[Text passage]
Anchorsholme is a suburban area of Blackpool and the name of a ward in the Borough of Blackpool in Lancashire, England. It lies close to the town of Cleveleys.

==Toponymy==
The name Anchorsholme is thought to derive from the Old Scandinavian word 'holmr' meaning a piece of dry ground in a marsh forming an island, with the 'Anchors' meaning a location where one would fasten up a boat.

== Promenade and coastal defences ==
The promenade and sea wall at Anchorsholme were rebuilt in 2017 as part of the Anchorsholme Coast Protection Scheme. In addition, the level of the coast road, Princes Way, was raised to help lessen flooding.The promenade is on two levels and replaced damaged flood defences and a single-level promenade constructed in the 1930s. In 2025, further work to strengthen the sea defences is scheduled. Rocks are to be laid against the existing concrete sea wall slope and rock groynes built to trap sand, raise the level of the beach and reduce the strength of the waves reaching the revetment.

== Parks and open spaces ==
Anchorsholme Park lies near the seafront. It was reopened on 20 July 2020 after being closed for five years due to the construction of a below ground water storage tank and pump for United Utilities. The project is designed to lessen stormwater discharges into the sea and improve water bathing quality to comply with a tougher European Bathing Water Directive. The reinstated park includes a café, entertainment area, tennis courts and children's play area.

[Dataset section]
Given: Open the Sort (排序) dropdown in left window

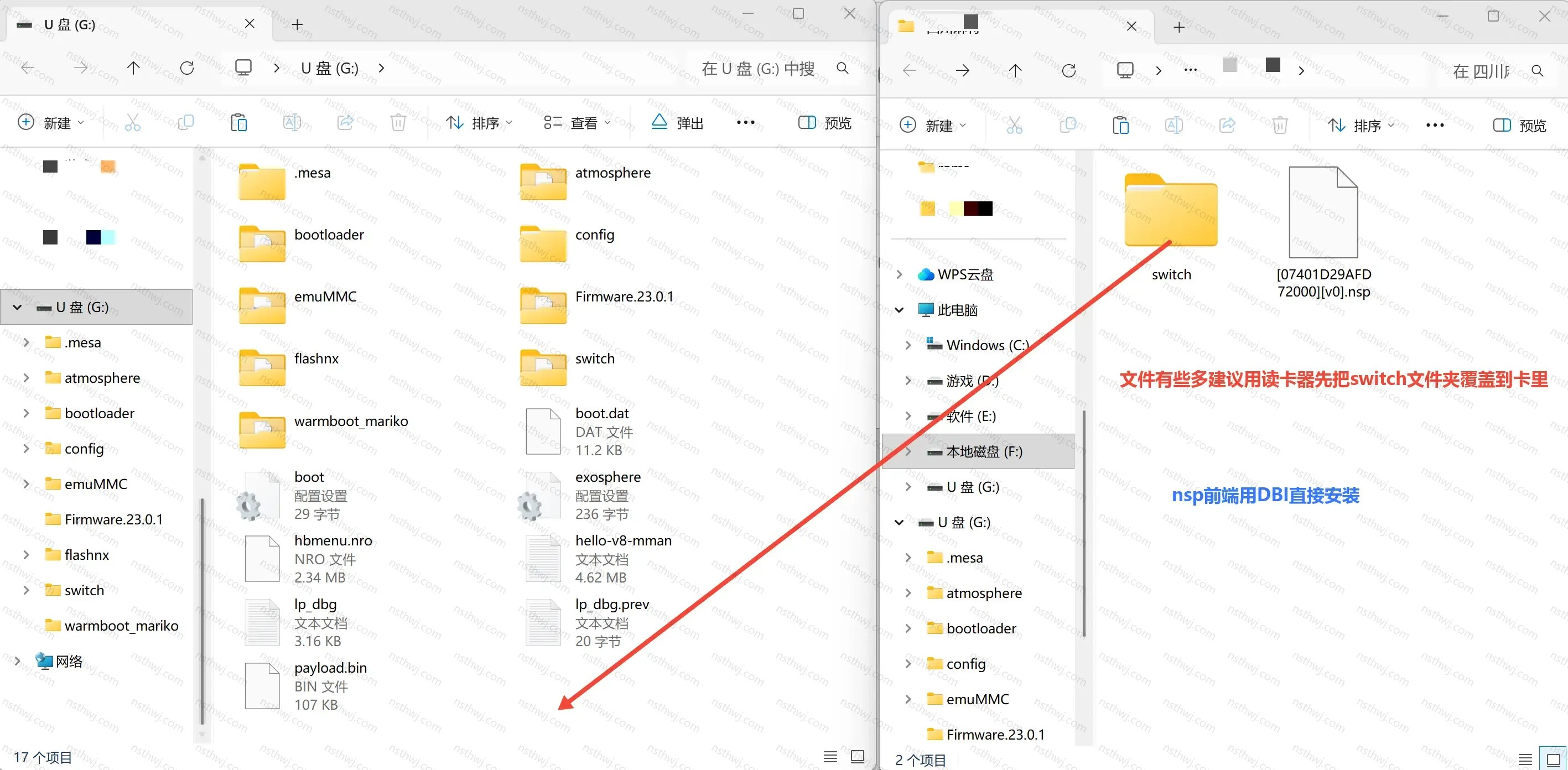Looking at the screenshot, I should click(479, 123).
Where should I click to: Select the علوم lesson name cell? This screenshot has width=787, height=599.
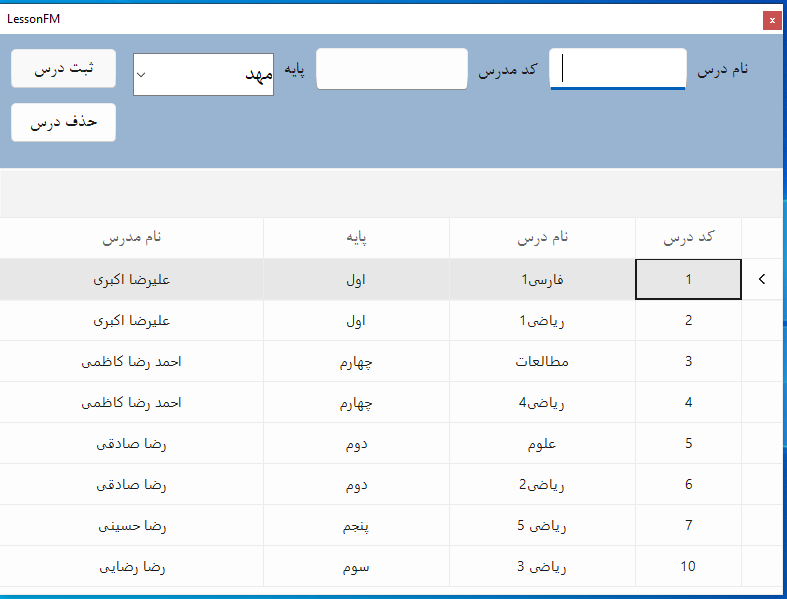542,444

[Set of tasks]
**1.** Rewrite the part of the Anchorsholme passage that opens with the words containing "Anchorsholme is a" and closes with "fasten up a boat.", replacing "suburban" with "residential".
**2.** Extend the Anchorsholme passage, picking up after its final sentence.
The data that comes after the Anchorsholme passage is separate material with no connection to it.

[Responses per task]
**1.**
Anchorsholme is a residential area of Blackpool and the name of a ward in the Borough of Blackpool in Lancashire, England. It lies close to the town of Cleveleys.

==Toponymy==
The name Anchorsholme is thought to derive from the Old Scandinavian word 'holmr' meaning a piece of dry ground in a marsh forming an island, with the 'Anchors' meaning a location where one would fasten up a boat.

**2.**
East Pines Park off Luton Road has a children's play area and gardens.

== School ==
Anchorsholme Primary School on East Pines Drive, since renamed Anchorsholme Academy, was opened in 1967.

==Council==
It has two Conservative councillors, Councillor Tony Williams and Councillor Michael Jebson who were elected in 2007 local elections. Councillor Tony Williams is the first representative from Anchorsholme to be appointed to a cabinet position on Blackpool Council. In the 2011 local elections, Councillor Michael Jebson was replaced by Conservative Councillor Paul Galley in 2011. Both Councillors retained their seats in 2015. Cllr. Tony Williams became Leader of the Conservative Group on Blackpool Council in 2014.

==Sports==
Anchorsholme has two sports team. Anchorsholme Football Club compete in the Mid Lancashire Football League Premier Division and Anchorsholme Cricket Club compete in the Fylde Cricket League.

==Notable people==

John Robb, pop music journalist, author and rock musician, grew up in Anchorsholme.